==== Task material ====

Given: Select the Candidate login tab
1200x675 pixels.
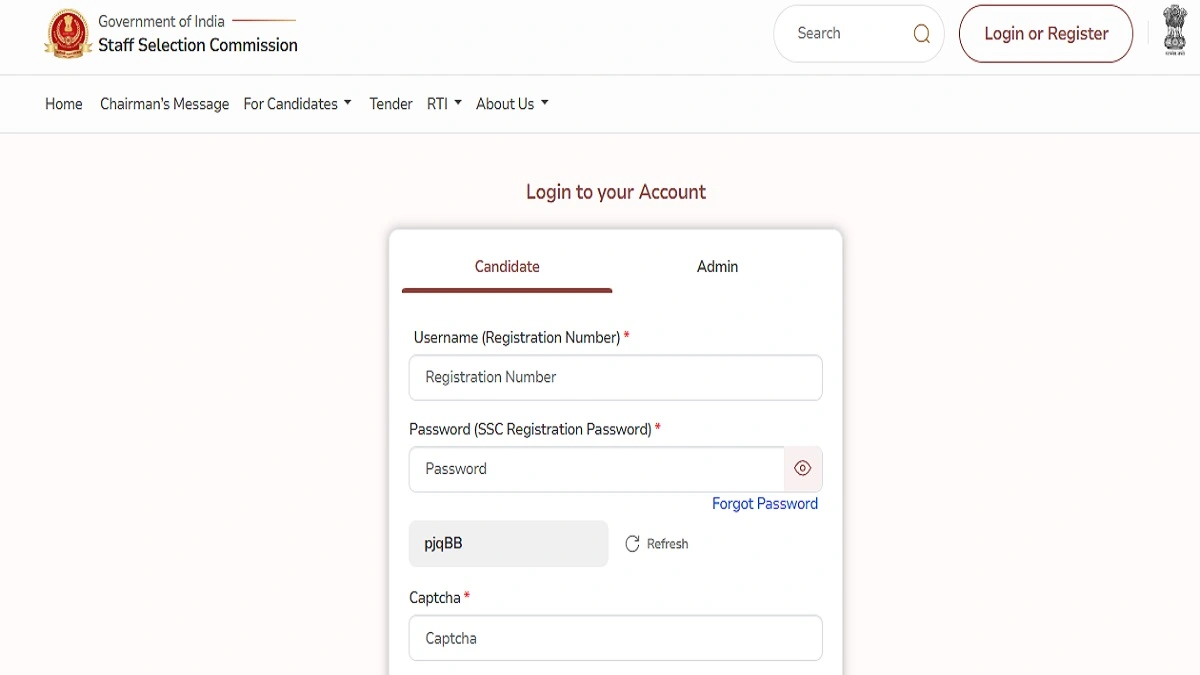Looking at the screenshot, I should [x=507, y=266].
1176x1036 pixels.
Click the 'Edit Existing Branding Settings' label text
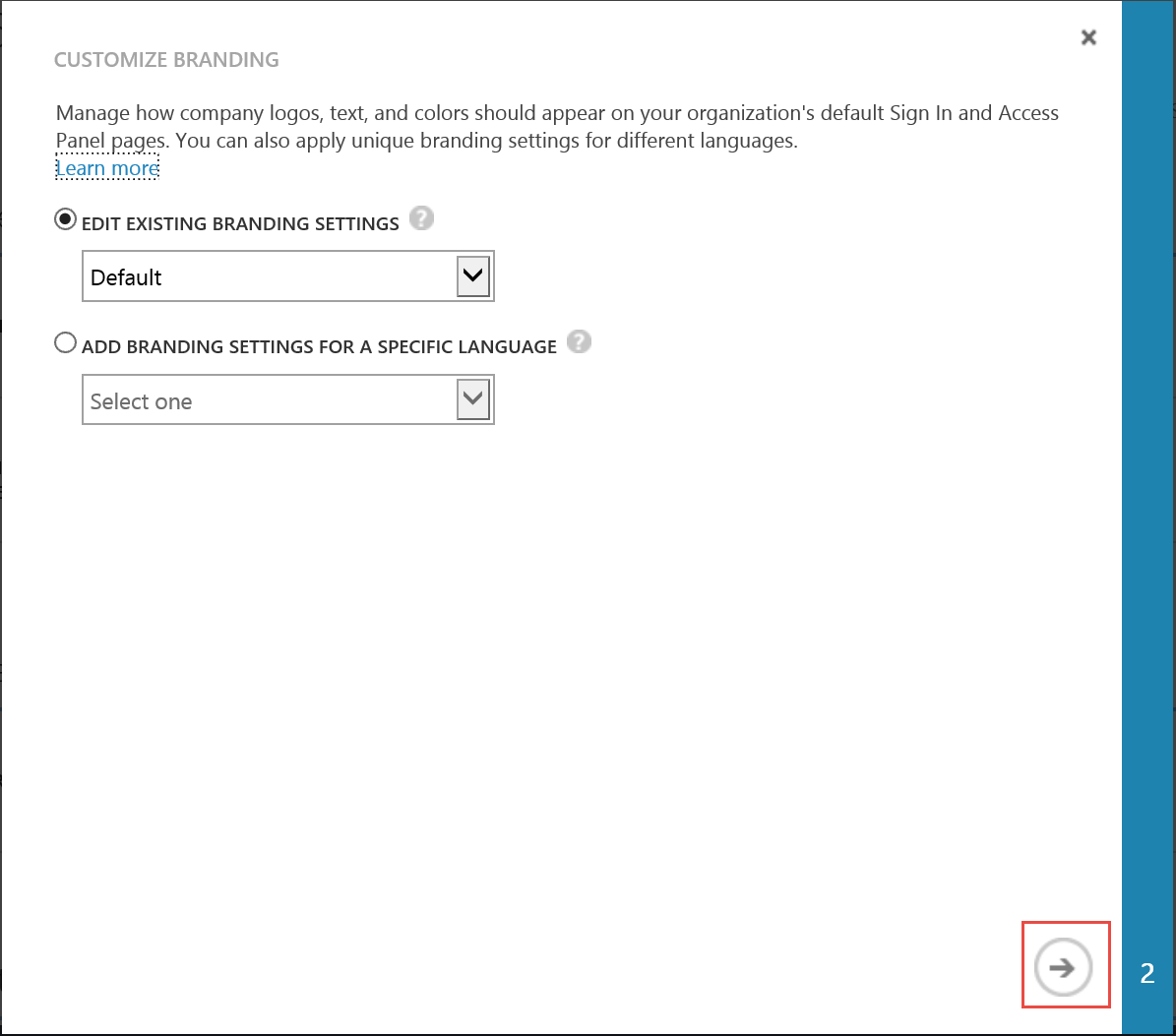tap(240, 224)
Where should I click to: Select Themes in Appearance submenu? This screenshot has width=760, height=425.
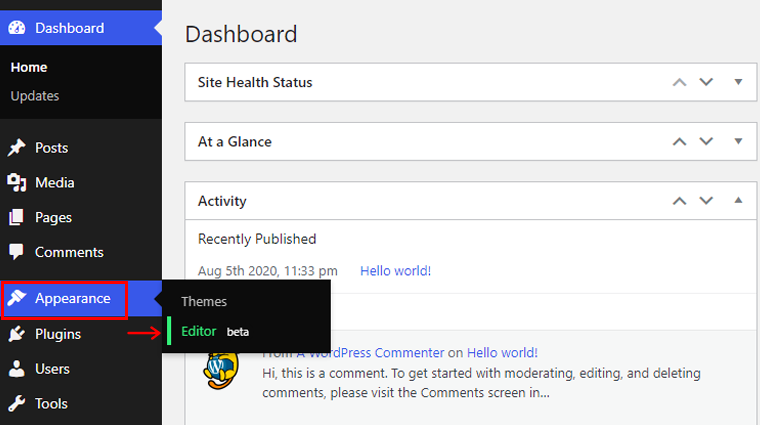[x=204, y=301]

====

### Task details
For this exercise, transcribe the entries verbatim and skip all pictures.

### Answer section
Given: Select the Candidate login tab
1200x675 pixels.
Looking at the screenshot, I should [x=507, y=266].
1176x1036 pixels.
Click the 'Edit Existing Branding Settings' label text
tap(240, 224)
Where should I click to: Select Themes in Appearance submenu? This screenshot has width=760, height=425.
[x=204, y=301]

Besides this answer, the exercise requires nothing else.